Repository: openshift-hyperfleet/hyperfleet-api

Length of output: 1558

---

🏁 Script executed:

#!/bin/bash

echo "=== Git diff for Chart.yaml version ==="
git diff HEAD~1 charts/Chart.yaml | grep -E '^\+version:|^-version:' || echo "No version change detected in diff"

echo -e "\n=== Full NOTES.txt content ==="
if [ -f charts/templates/NOTES.txt ]; then
  cat -n charts/templates/NOTES.txt
else
  echo "NOTES.txt not found"
fi

echo -e "\n=== Full values.yaml postgresql section ==="
sed -n '310,330p' charts/values.yaml

Repository: openshift-hyperfleet/hyperfleet-api

Length of output: 2980

---

Chart.yaml version not bumped despite breaking PostgreSQL upgrade path; README.md stale; missing migration guidance in NOTES.txt.

PostgreSQL 14 → 18 is a breaking change requiring data migration. This PR introduces that incompatibility without:

1. Incrementing Chart.yaml version (currently 1.1.0, no change detected)
2. Updating README.md (lines 142, 146, 148 still reference postgres:14.2)
3. Adding migration warnings to NOTES.txt (no upgrade/migration guidance present)

Users upgrading will face silent database failures without a documented migration path.

🤖 Prompt for AI Agents

Verify each finding against current code. Fix only still-valid issues, skip the
rest with a brief reason, keep changes minimal, and validate.

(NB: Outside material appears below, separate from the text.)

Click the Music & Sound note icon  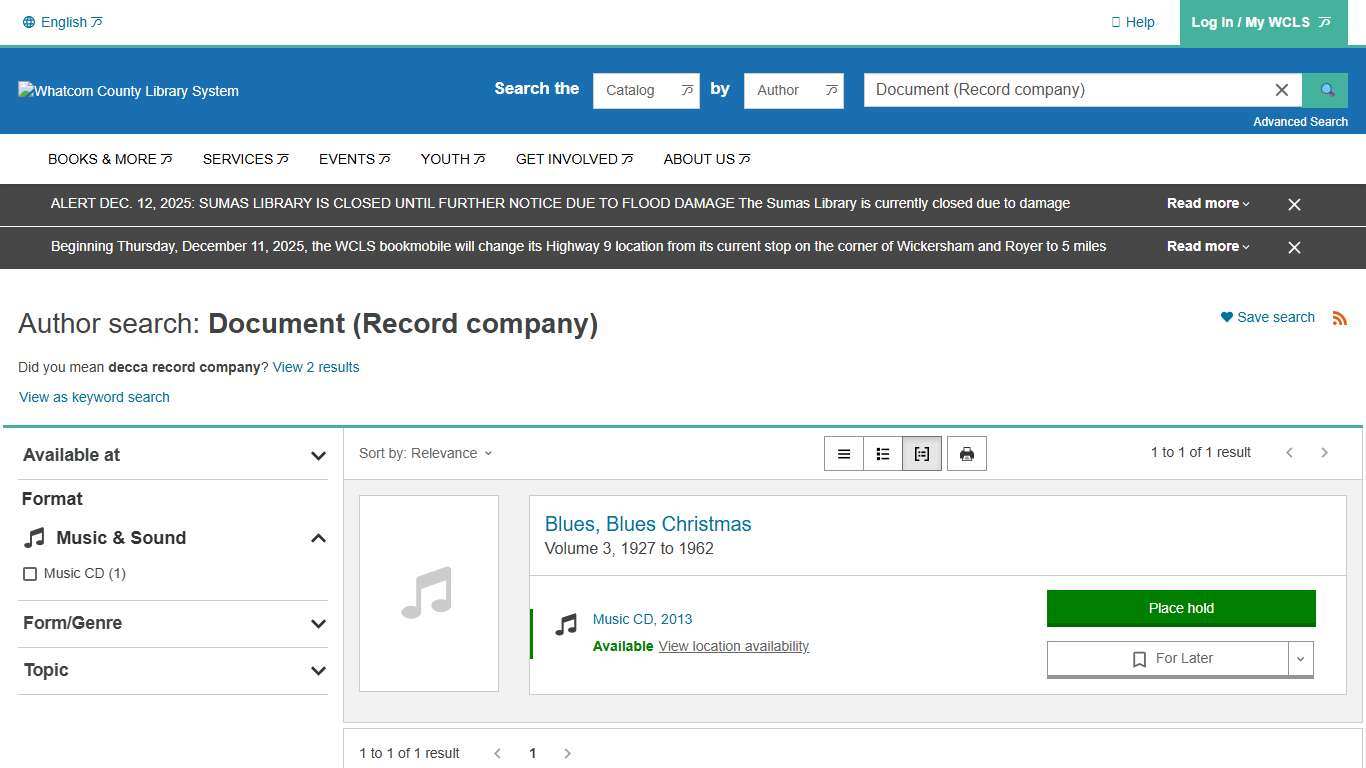click(34, 537)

In `@charts/values.yaml` at line 318, Bump the Chart.yaml version to indicate a
breaking change from the PostgreSQL upgrade (PostgreSQL 14 to 18 is a major
version change). Update all references to postgres:14.2 in README.md (lines 142,
146, 148) to reflect the new postgres:18.4 image. Add migration guidance to
NOTES.txt that clearly warns users about the breaking PostgreSQL upgrade and
provides steps for safe data migration during the upgrade process.

[ciaranRoche]

Closing — this bumps PostgreSQL from 14.2 to 18.4, which is a 4 major version jump. PostgreSQL data directories are not forward-compatible across major versions — existing StatefulSets would crash on restart with binary incompatibility errors.

The safe patch-level update (14.2 → 14.23, same major version) is included in #237 (HYPERFLEET-1264) instead.